Democratic governments persevere because they aren't despotic.

If you think the suppression of despotism is in fact despotic, you need to reevaluate your political outlook, and perhaps study historical examples of various monstrous mechanistic despots.

It was indeed an unsympathetic government astutely equipped with monarchical pretensions, that led to general dismay within the American colonies, and the creation of a country unconcerned with kings.

The political system contains remarkable checks and balances designed to prevent the reassertion of autocratic discord.

But they rely on a sense of fair play.

Which the founding fathers took for granted.

According to Oliver Stone's JFK, President Kennedy wasn't interested in war with Vietnam, and was taking steps to move the country in a different direction, which likely led to his assassination.

He genuinely cared about and forthrightly sought a more peaceful world without violent conflict, a world less lucrative for the sale of weapons, as Jim Garrison (Kevin Costner) resolutely points out.

I often call Biden Michael Moore's president when I listen to him speak at length, he's a genuine person of the people and obviously cares deeply about general fair play.

From a distance, it seems like the only way to get ahead in the U.S if you're not well off is to join the army, and hope you never have to fight somewhere without a legitimate ethical reason (fighting Nazis).

When confronting the startling statistics regarding gun violence in the U.S, I'm clearly surprised it's still so easy to buy a gun, so I asked myself, what kind of country do the people who sell all these weapons to their own people want to maintain?, and the answer is most disturbing, and passionately supported in many circles.

Weapons and violence, the assassination of presidents because they uphold alternative points of view, unravels the fair-minded fabric the founding fathers holistically created.

Is it that hard to work together to achieve productive common goals?

It works so well in so many countries. 

And has often worked in North America too.

Friday, October 14, 2016

Snowden

A brilliant patriotic mind finds himself indefatigably immersed within an exponentially expanding parapanopticon, unwarranted global surveillance having become authoritatively sacrosanct, his personal analysis of the phenomenon leading to a subversive conclusion, as he bears in mind the preservation of civil liberties, and takes steps to educate the unsuspecting public.

The clandestine nature of his work up until his point of departure causes problems for his relationship with partner Lindsay Mills (Shailene Woodley [she does good work]), who advocates for social justice and played a constructive role in his sociopolitical transformation.

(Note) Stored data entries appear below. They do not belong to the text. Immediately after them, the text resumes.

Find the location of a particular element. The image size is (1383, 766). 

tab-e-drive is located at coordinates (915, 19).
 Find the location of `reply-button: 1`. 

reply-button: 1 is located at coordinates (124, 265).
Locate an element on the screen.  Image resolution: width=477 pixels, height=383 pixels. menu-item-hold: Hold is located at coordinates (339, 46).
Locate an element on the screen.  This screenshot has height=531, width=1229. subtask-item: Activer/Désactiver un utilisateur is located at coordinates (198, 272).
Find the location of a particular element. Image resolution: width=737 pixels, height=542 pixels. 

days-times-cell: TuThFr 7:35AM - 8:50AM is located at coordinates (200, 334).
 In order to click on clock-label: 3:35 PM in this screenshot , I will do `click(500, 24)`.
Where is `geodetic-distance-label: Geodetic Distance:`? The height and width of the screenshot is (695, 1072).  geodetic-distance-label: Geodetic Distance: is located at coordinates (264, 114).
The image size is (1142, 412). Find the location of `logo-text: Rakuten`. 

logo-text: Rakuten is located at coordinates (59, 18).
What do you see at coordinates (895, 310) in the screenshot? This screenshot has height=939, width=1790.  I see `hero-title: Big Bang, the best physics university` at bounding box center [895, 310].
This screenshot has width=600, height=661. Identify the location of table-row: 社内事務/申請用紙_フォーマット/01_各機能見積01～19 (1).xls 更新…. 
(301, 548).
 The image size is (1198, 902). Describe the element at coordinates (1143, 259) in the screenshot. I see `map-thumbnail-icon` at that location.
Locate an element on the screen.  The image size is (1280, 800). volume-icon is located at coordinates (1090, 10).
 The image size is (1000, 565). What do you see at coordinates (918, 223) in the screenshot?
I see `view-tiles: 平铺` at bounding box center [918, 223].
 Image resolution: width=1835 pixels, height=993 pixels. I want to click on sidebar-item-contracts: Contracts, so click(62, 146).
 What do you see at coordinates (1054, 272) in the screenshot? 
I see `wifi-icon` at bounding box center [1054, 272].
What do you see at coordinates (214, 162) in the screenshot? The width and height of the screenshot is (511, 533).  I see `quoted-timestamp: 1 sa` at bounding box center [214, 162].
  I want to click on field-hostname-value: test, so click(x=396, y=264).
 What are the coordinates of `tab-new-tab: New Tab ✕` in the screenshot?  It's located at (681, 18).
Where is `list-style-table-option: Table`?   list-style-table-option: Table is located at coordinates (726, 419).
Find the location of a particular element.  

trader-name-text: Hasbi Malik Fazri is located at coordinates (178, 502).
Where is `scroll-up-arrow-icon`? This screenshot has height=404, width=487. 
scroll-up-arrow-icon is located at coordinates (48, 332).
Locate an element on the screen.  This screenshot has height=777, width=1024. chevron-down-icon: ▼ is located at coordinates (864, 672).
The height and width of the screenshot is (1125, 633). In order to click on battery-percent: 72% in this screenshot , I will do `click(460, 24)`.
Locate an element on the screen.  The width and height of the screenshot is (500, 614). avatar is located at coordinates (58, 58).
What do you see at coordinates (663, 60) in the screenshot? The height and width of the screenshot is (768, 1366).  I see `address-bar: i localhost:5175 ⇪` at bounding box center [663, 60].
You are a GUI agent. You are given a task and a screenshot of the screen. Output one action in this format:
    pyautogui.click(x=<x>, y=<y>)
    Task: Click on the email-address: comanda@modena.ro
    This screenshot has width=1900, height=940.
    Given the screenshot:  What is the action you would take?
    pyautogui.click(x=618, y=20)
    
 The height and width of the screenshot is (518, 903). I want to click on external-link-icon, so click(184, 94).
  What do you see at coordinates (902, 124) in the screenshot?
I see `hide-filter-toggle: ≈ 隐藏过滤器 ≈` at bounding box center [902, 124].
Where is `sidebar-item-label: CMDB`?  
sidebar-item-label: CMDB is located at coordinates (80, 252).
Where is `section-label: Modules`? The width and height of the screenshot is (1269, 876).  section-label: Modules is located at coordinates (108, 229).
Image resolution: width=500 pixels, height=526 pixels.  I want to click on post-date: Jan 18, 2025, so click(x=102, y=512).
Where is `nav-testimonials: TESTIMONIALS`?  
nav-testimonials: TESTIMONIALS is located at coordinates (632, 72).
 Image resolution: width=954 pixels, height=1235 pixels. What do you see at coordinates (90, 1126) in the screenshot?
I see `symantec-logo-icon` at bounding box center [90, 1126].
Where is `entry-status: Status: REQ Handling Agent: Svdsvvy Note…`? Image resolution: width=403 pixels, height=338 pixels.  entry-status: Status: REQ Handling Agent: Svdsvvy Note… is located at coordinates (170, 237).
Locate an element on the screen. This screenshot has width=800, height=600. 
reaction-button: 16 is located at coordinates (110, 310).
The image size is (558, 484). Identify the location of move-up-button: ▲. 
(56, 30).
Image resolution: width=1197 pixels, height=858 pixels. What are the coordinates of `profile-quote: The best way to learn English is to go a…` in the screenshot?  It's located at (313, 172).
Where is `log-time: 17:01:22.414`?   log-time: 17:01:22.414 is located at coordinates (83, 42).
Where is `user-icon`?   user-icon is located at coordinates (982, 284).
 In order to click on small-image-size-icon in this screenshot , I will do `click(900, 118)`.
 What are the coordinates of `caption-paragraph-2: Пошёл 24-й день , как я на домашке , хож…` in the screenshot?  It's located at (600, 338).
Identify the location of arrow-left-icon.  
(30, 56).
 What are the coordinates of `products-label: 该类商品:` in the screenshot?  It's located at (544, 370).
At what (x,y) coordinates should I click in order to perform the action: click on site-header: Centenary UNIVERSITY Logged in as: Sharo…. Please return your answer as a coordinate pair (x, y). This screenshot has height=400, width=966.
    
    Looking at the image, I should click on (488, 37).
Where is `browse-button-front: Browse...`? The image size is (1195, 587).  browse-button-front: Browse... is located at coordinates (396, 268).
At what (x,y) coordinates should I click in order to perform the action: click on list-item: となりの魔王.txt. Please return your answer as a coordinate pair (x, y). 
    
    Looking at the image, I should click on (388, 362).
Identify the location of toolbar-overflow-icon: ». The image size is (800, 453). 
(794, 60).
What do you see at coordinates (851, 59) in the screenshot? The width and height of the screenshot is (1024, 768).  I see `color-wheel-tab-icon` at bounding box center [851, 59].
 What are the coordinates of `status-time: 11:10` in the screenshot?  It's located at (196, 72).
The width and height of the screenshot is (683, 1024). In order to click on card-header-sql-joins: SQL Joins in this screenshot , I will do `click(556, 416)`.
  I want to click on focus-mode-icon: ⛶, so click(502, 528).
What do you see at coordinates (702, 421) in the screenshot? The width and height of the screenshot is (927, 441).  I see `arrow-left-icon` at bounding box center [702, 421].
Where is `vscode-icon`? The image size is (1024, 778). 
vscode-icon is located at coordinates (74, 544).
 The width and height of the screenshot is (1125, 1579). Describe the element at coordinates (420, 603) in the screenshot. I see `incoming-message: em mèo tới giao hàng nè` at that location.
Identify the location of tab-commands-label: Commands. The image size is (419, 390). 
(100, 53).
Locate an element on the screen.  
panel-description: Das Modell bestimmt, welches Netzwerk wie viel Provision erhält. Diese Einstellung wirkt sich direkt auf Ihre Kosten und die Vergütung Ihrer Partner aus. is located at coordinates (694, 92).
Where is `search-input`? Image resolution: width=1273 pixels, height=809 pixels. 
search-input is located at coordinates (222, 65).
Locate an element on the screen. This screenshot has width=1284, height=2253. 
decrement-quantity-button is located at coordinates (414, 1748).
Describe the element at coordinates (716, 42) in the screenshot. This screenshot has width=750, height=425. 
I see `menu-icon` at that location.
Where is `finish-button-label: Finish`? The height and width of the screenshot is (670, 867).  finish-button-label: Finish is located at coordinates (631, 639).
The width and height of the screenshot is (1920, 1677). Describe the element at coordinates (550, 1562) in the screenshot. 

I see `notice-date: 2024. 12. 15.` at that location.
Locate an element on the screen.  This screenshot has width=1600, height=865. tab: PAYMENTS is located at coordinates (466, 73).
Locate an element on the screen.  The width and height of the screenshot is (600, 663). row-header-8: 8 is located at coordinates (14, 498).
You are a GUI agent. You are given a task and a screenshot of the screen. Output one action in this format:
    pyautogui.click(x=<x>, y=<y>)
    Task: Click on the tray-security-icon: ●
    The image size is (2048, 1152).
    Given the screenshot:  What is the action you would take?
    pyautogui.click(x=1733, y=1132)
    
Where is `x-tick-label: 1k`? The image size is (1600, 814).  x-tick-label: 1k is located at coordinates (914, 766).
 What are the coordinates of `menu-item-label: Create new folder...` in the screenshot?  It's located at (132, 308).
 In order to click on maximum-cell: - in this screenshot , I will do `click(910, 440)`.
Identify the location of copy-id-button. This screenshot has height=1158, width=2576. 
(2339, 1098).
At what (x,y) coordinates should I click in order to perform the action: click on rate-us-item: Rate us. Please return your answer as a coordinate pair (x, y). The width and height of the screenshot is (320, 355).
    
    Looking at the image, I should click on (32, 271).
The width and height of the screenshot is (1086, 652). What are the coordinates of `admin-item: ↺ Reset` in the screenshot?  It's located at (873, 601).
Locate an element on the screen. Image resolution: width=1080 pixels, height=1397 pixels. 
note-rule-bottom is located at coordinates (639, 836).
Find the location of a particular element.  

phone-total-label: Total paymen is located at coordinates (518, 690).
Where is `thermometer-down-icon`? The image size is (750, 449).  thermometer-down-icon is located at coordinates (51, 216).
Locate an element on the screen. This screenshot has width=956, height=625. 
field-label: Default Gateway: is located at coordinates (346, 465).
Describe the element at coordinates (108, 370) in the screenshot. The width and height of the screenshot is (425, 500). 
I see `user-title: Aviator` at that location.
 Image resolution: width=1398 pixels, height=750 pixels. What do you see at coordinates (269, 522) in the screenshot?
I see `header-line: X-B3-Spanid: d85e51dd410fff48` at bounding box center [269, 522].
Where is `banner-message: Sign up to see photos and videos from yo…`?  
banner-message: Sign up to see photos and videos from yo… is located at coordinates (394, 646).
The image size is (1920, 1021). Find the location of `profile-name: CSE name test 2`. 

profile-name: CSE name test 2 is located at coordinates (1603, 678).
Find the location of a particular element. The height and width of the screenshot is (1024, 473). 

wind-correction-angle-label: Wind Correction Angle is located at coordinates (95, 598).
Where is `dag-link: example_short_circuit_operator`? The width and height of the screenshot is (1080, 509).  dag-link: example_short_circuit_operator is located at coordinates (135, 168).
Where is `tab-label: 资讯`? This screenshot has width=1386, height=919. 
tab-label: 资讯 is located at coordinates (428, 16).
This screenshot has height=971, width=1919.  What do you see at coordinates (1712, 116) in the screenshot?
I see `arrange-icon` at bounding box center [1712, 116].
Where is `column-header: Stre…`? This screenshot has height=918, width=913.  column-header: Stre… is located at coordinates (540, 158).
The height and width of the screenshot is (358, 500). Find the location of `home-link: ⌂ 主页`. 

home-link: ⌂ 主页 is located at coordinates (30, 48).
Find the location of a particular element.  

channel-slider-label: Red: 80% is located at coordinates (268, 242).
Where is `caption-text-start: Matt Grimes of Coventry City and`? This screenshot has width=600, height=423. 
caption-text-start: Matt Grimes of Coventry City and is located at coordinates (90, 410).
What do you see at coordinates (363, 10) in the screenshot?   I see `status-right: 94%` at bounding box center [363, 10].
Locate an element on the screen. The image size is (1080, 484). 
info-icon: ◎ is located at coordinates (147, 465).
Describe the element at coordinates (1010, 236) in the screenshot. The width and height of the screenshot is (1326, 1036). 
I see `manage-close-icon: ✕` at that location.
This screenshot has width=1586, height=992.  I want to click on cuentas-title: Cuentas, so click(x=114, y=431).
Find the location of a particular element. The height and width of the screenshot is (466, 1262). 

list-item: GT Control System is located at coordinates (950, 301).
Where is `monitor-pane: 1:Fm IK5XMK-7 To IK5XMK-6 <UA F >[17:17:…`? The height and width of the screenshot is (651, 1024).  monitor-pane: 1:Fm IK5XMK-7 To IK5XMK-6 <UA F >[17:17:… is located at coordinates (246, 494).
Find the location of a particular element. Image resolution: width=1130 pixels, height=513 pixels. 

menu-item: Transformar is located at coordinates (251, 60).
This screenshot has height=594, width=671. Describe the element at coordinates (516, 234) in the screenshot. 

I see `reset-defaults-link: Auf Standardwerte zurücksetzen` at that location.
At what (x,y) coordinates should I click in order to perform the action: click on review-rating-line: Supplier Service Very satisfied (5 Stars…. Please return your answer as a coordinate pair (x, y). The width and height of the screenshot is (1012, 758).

Edward Snowden, postmodern day Prometheus, his gift of knowledge mythologically cybersecuring distinct praise agon.

If the rule of law inviolably guarantees an individual's right to privacy, which as far as I'm aware it generally does in democratic countries, Snowden hasn't really broken the law but has rather courageously defended it.

His gift shifts paradigms depending upon how seriously people worry about the indents of their online footprints, enlightening awareness as opposed to litigation, inasmuch as no government would ever give up such power.

Best to pretend like you believe them if they ever say they have however.

Good time to start marketing online security packages that block big brother, even if they'll never work!

If ubiquitous international cybersurveillance isn't going anywhere, it seems like a mistake to leave Snowden outside the equation when he could play a leading role in its positive applications.

Whether or not he's broken the law is up for debate, a contention that many have likely made which could controversially generate the trial of the century.

Imagine how annoying it must have been when neighbouring tribes could light fires or only elite members of tribes could light fires and you/rs unfortunately could not?

I doubt tribal times were that exclusive.

The film functions more like an important tool for raising public awareness, for refining critical consciousnesses, than a stunning work of tragic intrigue.

Stock characterizations and sentimental stylizations depreciate its value although such schematics make such a game changing narrative easier to evaluate, lighthearted mass exposure potentially less distasteful than explosive stunts.

Citizenfour's more detailed.

With I could travel to the year 4000 and find out how Snowden's remembered.

Inveterate flame!

Atavistic icon.

*Good subject for the next Presidential debate.